さりとて、現状に名前を付けたものの事態は改善せず。
「はぁぁあああぶぅぅぅううう」
「ハァアアアーーブウウウッッ」
ハーブくれくれ厨と目が合った。キメてないのに、キマってる?
おハーブティーを一日切らしたローレルさんの眼力と重なっていく。
「彼らはおそらく、おハーブマイスターを狙っていましてよ! クッ、目の付け所は悪くありませんわね」
「同調やめろ。どうせ、お前からハーブの匂いを嗅ぎ取ったのだろうさ」
「わたくしのフローラルな香りでして? 日頃のおハーブテイスティングが裏目に出てしまいましたの。罪作りなおハーブ愛好家ですわっ」
心底申し訳なさそうなローレルさん。
「頭おハーブ……彼奴らより、こちらの呪いは深刻だぞ」
「ローレルさんがいるおかげで? いくらハーブホリック集団に迫られても、おじさんはパニックにならないのかもしれない」
おハーブハザード、恐れるに足らず。こちらには、真のおハーブ狂が控えているのだ!
「村人たちを全員気絶させるのは、些か骨が折れるな。ここは退却の一手だッ」
「怪我させるのは、ちょっとね。
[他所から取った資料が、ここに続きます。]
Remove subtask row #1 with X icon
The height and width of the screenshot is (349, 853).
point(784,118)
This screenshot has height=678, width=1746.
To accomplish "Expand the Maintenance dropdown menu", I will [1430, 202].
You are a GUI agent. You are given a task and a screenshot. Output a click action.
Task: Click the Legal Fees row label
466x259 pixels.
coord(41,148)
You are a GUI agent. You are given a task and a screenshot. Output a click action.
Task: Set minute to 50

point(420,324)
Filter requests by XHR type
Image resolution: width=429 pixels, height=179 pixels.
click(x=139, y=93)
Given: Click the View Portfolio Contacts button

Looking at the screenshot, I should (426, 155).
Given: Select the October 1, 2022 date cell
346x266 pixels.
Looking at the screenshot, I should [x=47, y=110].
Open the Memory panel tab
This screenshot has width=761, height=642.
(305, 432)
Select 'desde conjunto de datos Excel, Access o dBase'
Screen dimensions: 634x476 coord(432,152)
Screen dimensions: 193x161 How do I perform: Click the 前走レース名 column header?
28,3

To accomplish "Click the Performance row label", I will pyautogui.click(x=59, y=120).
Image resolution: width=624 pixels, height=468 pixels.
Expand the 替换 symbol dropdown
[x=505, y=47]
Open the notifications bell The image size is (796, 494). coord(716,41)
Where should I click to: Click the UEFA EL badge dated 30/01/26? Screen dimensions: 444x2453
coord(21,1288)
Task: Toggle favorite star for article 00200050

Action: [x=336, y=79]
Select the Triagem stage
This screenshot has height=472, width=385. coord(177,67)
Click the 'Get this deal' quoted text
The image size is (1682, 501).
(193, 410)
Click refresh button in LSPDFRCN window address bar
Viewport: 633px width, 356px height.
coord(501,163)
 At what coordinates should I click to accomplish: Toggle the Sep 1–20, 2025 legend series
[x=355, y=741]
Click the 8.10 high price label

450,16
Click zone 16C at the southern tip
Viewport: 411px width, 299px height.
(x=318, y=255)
全力で逃げたいけど、退路が塞がれてるんですが」
「退路なら、眼下にせせらいでいるじゃないか」
カミツレさんが、木橋の手すりを握りしめた。
おじさんはそっと、橋の下を覗いてみる。結構高いなーと思いました。
「あっ、おじさんはバンジージャンプとかダメなの。プールの飛び込みも、1人だけ5メールができなくてバカにされた過去を持っています。いやぁ~、遊園地の上昇系アトラクションなら大丈夫だけどなあ」
ふと、ポニテ美人に肩を叩かれた。
「心配無用だ、私が担いでやろう」
ふと、お嬢様に肩を叩かれた。
「怖いのなら、わたくしが手を繋ぎましょう」
気持ちは嬉しいんですけどね。そういう問題ではなくて。
「行くぞ」
有無を言わさず、おじさんはカミツレさんに抱え込まれてしまう。
「きゃっ」
女騎士の安心感に、つい乙女心が出ちゃったよ。
「はぁぁあああぶぅぅううう――っっ!」
中毒症状の怨嗟を合図に、カミツレさんは勢いよく飛んだ。
橋から、落下するために。
「――っ」
本当に恐れおののくと、声が出ないものだなあ。たくみ。
重力に従い、冷や汗がサァーッと引いていく感覚が訪れる。
小川に着水するまでの数秒が、とてつもなく長かった。
永遠にも似た刹那の時ってやつを感じまったぜ。
バシャンッ!
大きな水飛沫を上げて、おじさんたちは川の流れにその身を任せていく。